WORK ORDER: For the string "pixel", report how many lines in the records below contain it, and nothing more.

[Stored records]
[Start of Attachment]
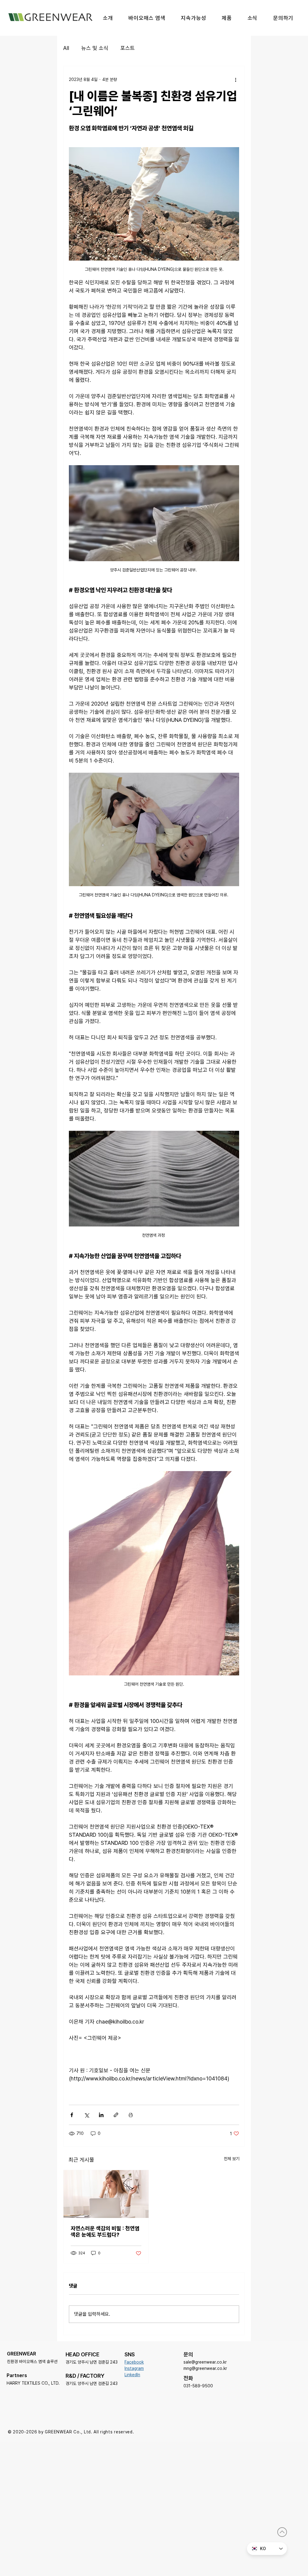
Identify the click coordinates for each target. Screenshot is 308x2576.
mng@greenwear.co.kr (205, 2368)
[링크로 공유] (116, 2115)
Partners (17, 2375)
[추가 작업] (235, 79)
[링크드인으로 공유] (101, 2115)
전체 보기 (231, 2158)
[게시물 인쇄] (131, 2115)
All (66, 48)
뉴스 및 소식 (94, 48)
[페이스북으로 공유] (72, 2115)
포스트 (127, 48)
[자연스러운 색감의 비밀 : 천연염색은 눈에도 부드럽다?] (106, 2194)
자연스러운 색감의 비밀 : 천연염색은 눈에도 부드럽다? (105, 2231)
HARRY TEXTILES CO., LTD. (33, 2383)
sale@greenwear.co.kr (205, 2362)
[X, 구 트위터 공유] (86, 2115)
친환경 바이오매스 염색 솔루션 (32, 2361)
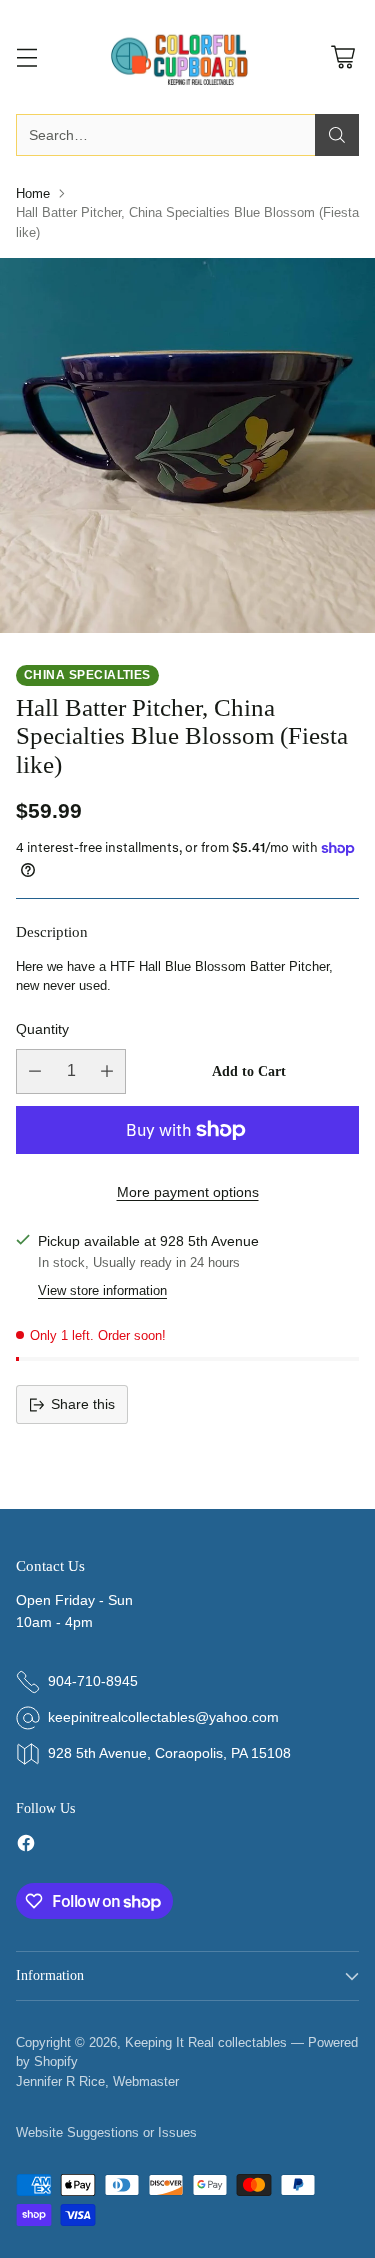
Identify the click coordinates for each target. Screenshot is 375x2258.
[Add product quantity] (107, 1071)
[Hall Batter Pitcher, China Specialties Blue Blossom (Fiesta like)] (187, 445)
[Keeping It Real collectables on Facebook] (26, 1846)
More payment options (188, 1192)
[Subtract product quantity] (35, 1071)
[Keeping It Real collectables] (188, 57)
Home (33, 193)
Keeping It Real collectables (206, 2042)
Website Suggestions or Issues (106, 2132)
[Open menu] (26, 57)
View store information (102, 1290)
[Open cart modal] (342, 57)
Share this (83, 1404)
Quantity (42, 1029)
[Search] (337, 135)
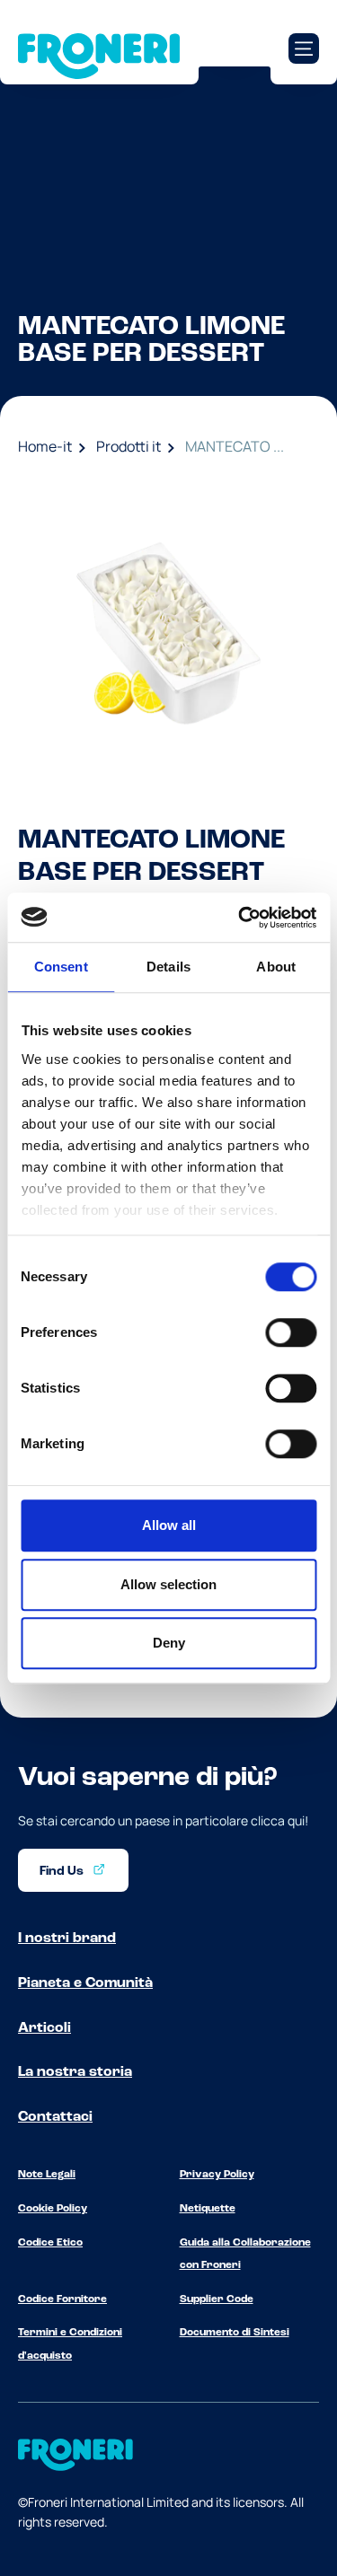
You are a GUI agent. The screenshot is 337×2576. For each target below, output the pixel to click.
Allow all (169, 1525)
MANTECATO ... (234, 446)
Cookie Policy (52, 2208)
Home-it (45, 446)
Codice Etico (50, 2243)
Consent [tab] (61, 966)
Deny (169, 1642)
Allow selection (168, 1584)
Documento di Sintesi (234, 2332)
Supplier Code (216, 2299)
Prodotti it (128, 446)
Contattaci (55, 2117)
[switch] (290, 1332)
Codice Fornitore (62, 2299)
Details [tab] (168, 966)
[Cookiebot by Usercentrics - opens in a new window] (240, 917)
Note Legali (46, 2174)
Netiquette (207, 2208)
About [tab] (276, 966)
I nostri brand (67, 1938)
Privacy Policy (217, 2174)
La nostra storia (75, 2072)
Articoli (44, 2028)
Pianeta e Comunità (85, 1983)
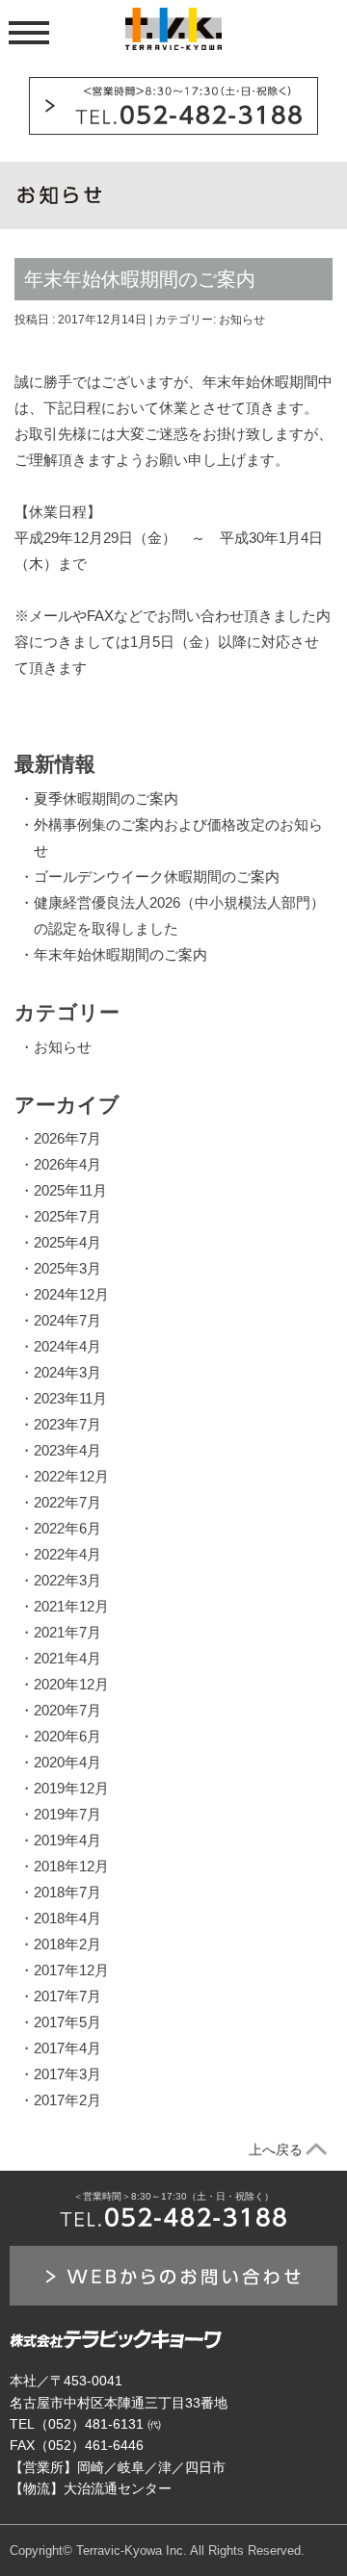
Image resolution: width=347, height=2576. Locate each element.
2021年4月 (67, 1658)
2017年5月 (67, 2022)
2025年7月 (67, 1216)
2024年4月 (67, 1346)
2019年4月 (67, 1840)
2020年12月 (71, 1684)
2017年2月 (67, 2100)
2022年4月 (67, 1554)
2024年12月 (71, 1294)
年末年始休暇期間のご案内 (120, 954)
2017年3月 (67, 2074)
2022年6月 (67, 1528)
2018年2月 (67, 1944)
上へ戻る (276, 2149)
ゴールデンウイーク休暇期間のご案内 (157, 876)
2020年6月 (67, 1736)
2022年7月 (67, 1502)
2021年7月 (67, 1632)
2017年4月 (67, 2048)
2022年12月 (71, 1476)
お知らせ (242, 319)
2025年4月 (67, 1242)
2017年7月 (67, 1996)
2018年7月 (67, 1892)
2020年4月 (67, 1762)
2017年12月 (71, 1970)
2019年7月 (67, 1814)
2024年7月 (67, 1320)
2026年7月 (67, 1138)
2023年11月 (70, 1398)
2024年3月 (67, 1372)
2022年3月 (67, 1580)
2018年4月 (67, 1918)
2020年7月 (67, 1710)
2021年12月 (71, 1606)
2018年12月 (71, 1866)
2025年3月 (67, 1268)
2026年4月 (67, 1164)
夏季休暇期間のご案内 (106, 798)
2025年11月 (70, 1190)
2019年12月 (71, 1788)
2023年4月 (67, 1450)
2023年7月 (67, 1424)
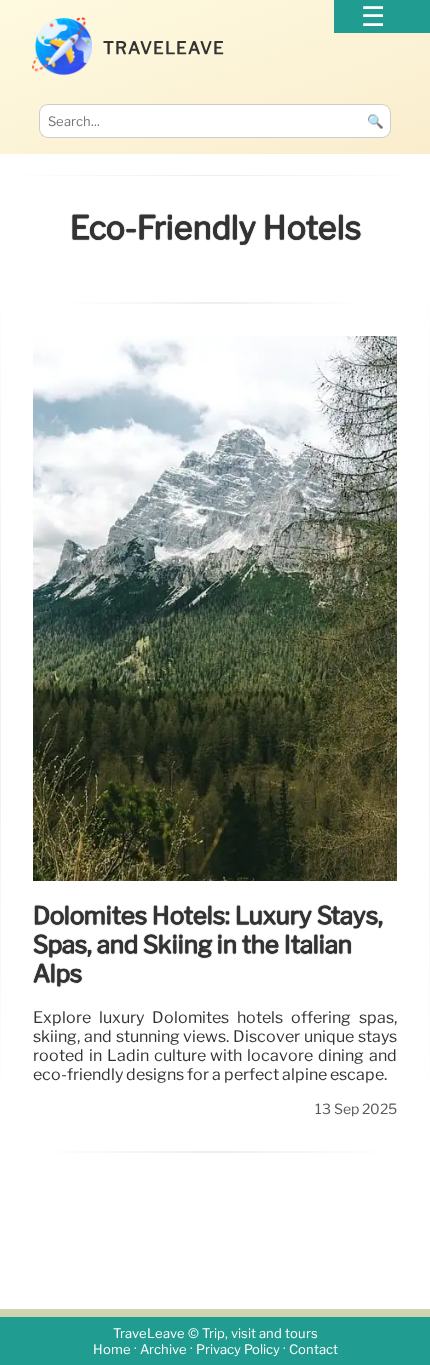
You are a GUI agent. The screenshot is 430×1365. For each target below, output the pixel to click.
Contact (313, 1349)
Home (112, 1349)
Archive (163, 1349)
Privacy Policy (238, 1349)
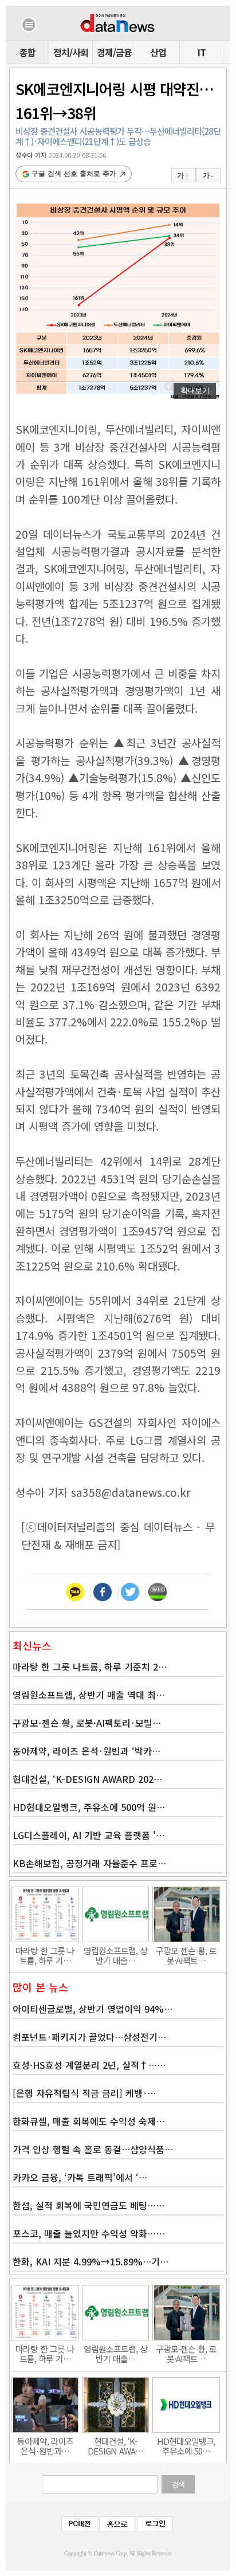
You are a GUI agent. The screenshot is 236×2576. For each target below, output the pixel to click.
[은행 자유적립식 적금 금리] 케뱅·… (84, 2093)
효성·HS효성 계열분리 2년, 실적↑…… (89, 2065)
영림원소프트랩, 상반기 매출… (115, 1955)
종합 (27, 52)
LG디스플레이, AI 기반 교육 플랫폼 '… (88, 1835)
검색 (178, 2484)
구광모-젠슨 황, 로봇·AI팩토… (186, 1955)
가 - (208, 175)
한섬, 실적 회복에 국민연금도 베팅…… (88, 2205)
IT (202, 52)
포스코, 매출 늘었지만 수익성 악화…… (88, 2233)
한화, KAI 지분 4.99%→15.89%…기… (90, 2261)
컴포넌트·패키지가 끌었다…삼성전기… (89, 2037)
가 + (182, 175)
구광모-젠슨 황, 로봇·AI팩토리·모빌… (87, 1723)
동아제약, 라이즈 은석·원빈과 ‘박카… (86, 1751)
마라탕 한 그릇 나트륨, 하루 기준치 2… (90, 1666)
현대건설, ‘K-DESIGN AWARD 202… (87, 1779)
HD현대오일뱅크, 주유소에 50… (186, 2446)
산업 (158, 52)
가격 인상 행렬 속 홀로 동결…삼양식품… (93, 2149)
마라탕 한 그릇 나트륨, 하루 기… (44, 1955)
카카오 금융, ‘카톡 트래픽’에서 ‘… (80, 2177)
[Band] (157, 1591)
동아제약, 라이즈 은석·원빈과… (45, 2446)
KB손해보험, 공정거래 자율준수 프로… (89, 1863)
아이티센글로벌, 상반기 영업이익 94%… (92, 2009)
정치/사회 (70, 52)
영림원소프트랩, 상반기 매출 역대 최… (88, 1694)
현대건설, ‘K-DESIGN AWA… (115, 2446)
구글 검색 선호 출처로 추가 (74, 174)
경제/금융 (114, 52)
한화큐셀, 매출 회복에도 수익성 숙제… (88, 2121)
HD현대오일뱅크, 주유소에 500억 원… (89, 1807)
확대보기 (194, 390)
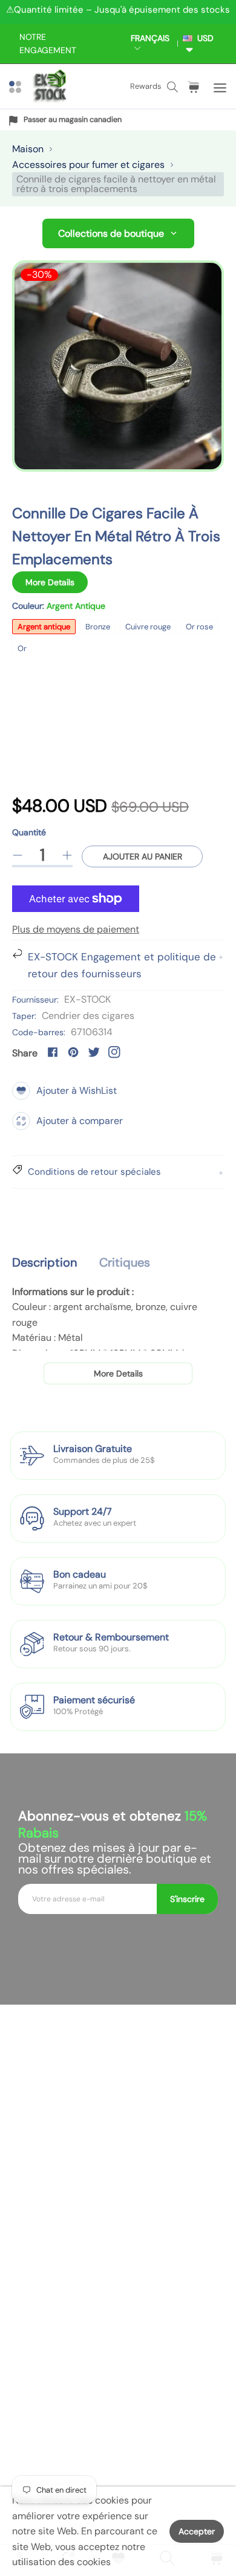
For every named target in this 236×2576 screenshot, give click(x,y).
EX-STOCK (87, 999)
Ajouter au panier (142, 856)
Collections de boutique (111, 233)
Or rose (199, 627)
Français (150, 38)
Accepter (197, 2531)
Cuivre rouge (148, 627)
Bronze (97, 627)
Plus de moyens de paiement (75, 929)
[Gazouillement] (94, 1052)
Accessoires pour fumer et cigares (88, 164)
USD (203, 38)
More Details (49, 582)
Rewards (145, 86)
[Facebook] (53, 1052)
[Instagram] (114, 1052)
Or (22, 648)
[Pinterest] (73, 1052)
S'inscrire (187, 1898)
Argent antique (44, 627)
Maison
[End of Attachment]
REPLY: 3